Contenzioso

Legittimo il recesso oltre la soglia del comporto

di Uberto Percivalle e Serena Pasquetto

La sentenza della Corte d'appello di Milano (sez. lavoro) n. 780 del 5 ottobre scorso offre interessanti spunti sul requisito di tempestività cui soggiace il recesso datoriale per superamento del periodo di comporto.

Investita della controversia in esame, la Corte ha confermato la decisione del giudice di prime cure con la quale era stata dichiarata la legittimità del recesso intervenuto a distanza di ben 457 giorni dalla scadenza del comporto, decorso a seguito di 365 giorni di malattia continuativa (cosiddetto comporto secco).

Il ricorso della lavoratrice si fondava sulla considerazione che l'aver tollerato 457 giorni di malattia (dopo un comporto di 365 giorni) prima di intimare il licenziamento, avesse ingenerato in lei l'affidamento nella conservazione del posto di lavoro, malgrado il prolungarsi della malattia. È interessante notare come la lavoratrice intendesse, tra l'altro, provare che la legittima aspettativa di riprendere servizio dipendesse da colloqui d'incoraggiamento intercorsi con i responsabili aziendali, dopo aver superato il termine di comporto. I giudici sul punto sono stati tranchant nel ritenere che, proprio la correttezza e la buona fede che la lavoratrice riteneva violate, dovevano far ritenere che si trattasse solo di parole d'incoraggiamento, comprensibili dato il momento critico della vita della dipendente, ma prive di valenza giuridica nell'obbligare al suo reinserimento al rientro dalla malattia, dato l'inevitabile evolversi della situazione organizzativa di qualsiasi società.

La Corte d'appello, nel respingere l'eccezione d'intempestività del recesso, ha richiamato quella giurisprudenza assolutamente prevalente secondo cui il datore ha il diritto di attendere il rientro in servizio del lavoratore malato per poter valutare un possibile riutilizzo nell'assetto riorganizzativo, ma senza che tale attesa costituisca una rinuncia al diritto di recesso.
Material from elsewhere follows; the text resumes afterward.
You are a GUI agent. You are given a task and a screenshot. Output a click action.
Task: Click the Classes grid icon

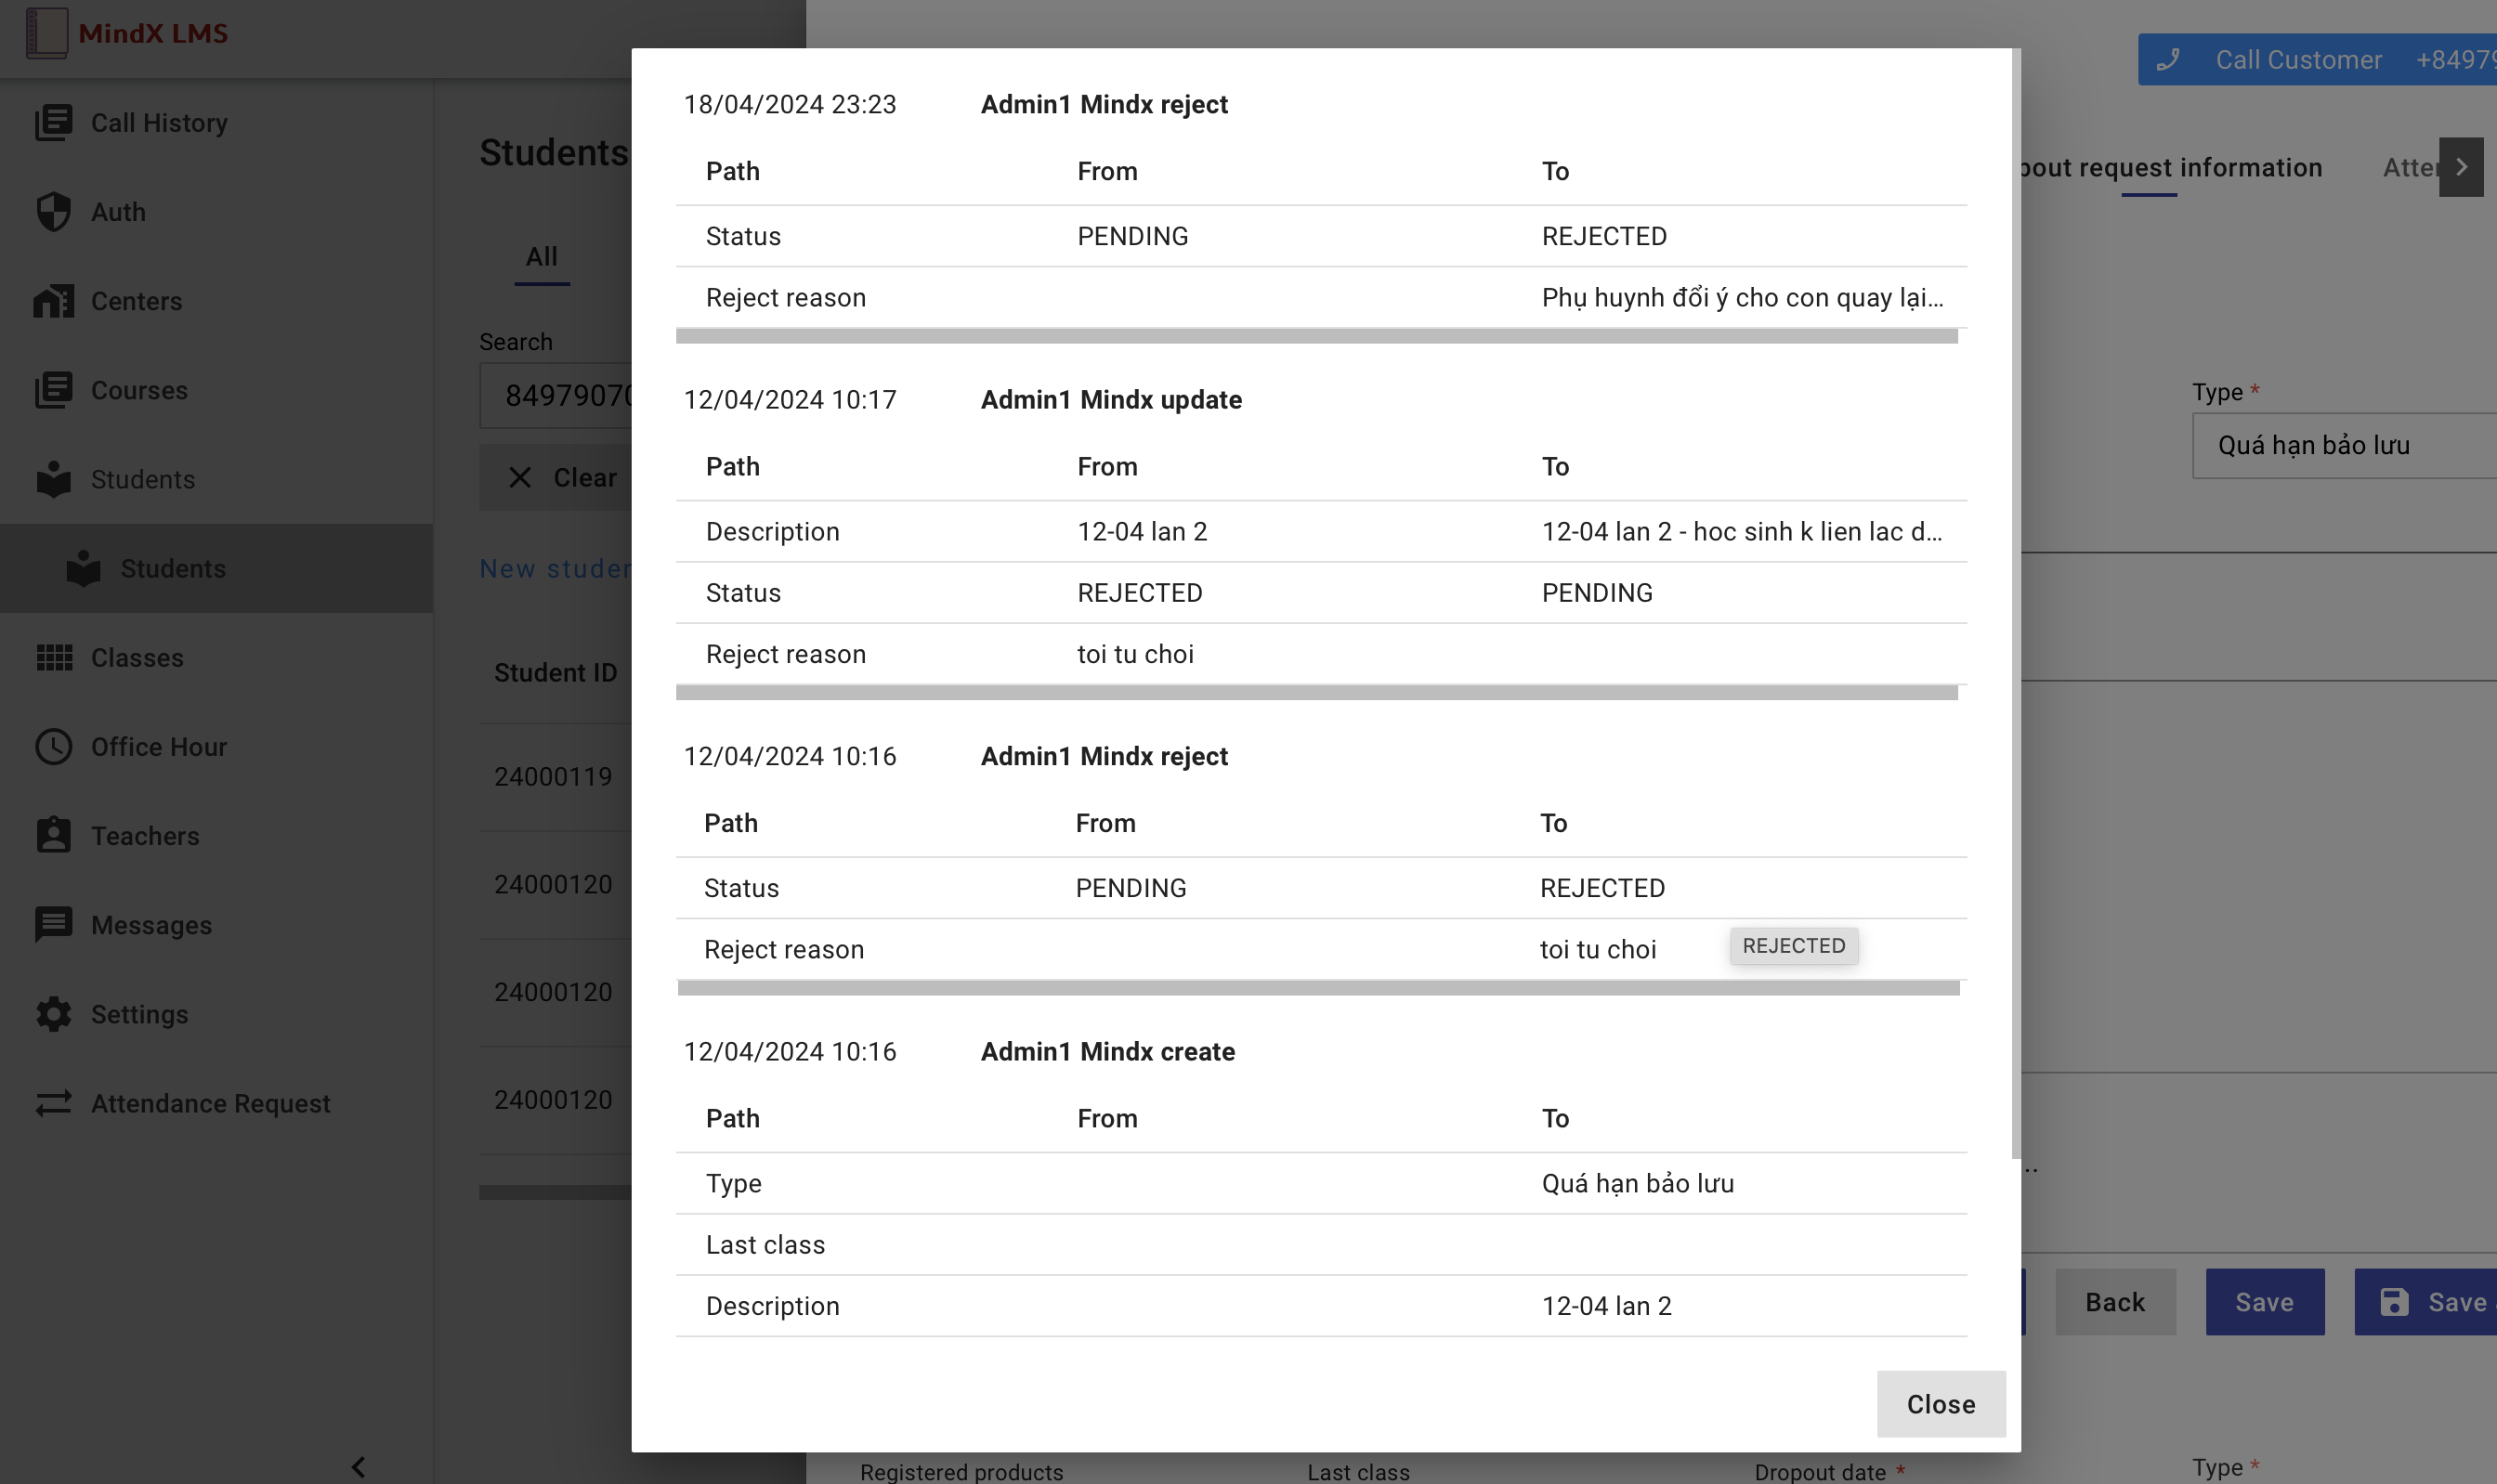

Non esistendo termini di legge, la tempestività del licenziamento dopo il rientro deve valutarsi caso per caso. Su tale punto si deve constatare come nel caso al vaglio la società abbia proceduto al licenziamento in tempi stretti, dopo soli nove giorni dal rientro in servizio della lavoratrice. Si potrebbe pensare (anche se a dire il vero la Corte d'appello non lo afferma) che il brevissimo intervallo tra la ripresa in servizio e il licenziamento sia stato valutato come prova della buona fede nell'attendere il rientro dalla malattia, anche se per poi decidere il recesso. Questo spiegherebbe perché in precedenti casi (ad es. Cass. 267/91), il decorso di un tempo più lungo dal rientro, non spiegabile con la necessità aziendale di verificare concretamente l'opportunità di conservare il posto di lavoro, abbia invece portato a una censura di intempestività.

Peraltro l'esigenza di tempestività del recesso dopo il rientro in servizio deve fare i conti con le concrete caratteristiche organizzative e dimensionali che influiscono sul processo decisionale (su tale considerazione la Suprema Corte (sez. lavoro) con sentenza 16267/15 ha recentemente ritenuto che, nell'ambito di una società di mille dipendenti, il decorso di un mese e mezzo dal rientro in servizio non integrasse una rinuncia al recesso).

Inoltre ricordiamo che, se la richiesta di accertamenti sullo stato di salute del lavoratore non implica alcuna rinuncia al diritto di recesso (Cass. 7047/03), al contrario, la concessione di un periodo di congedo parentale (Cass. 1438/08) o di ferie (Cass. 20722/15) può interrompere il collegamento temporale-causale tra il superamento del comporto e il licenziamento intimato al rientro in servizio, mettendone in dubbio la fondatezza.

In conclusione, se la sentenza commentata esclude che, perdurando la malattia, basti superare la soglia del comporto per rendere intempestivo il licenziamento, nel caso di licenziamento intimato dopo il rientro in servizio, vi è rischio che il lasso di tempo, seppur piuttosto breve, tra il momento della ripresa lavorativa e l'irrogazione del licenziamento, eventualmente accompagnato da altre circostanze penalizzanti, possa equivalere ad implicita rinuncia a risolvere il rapporto.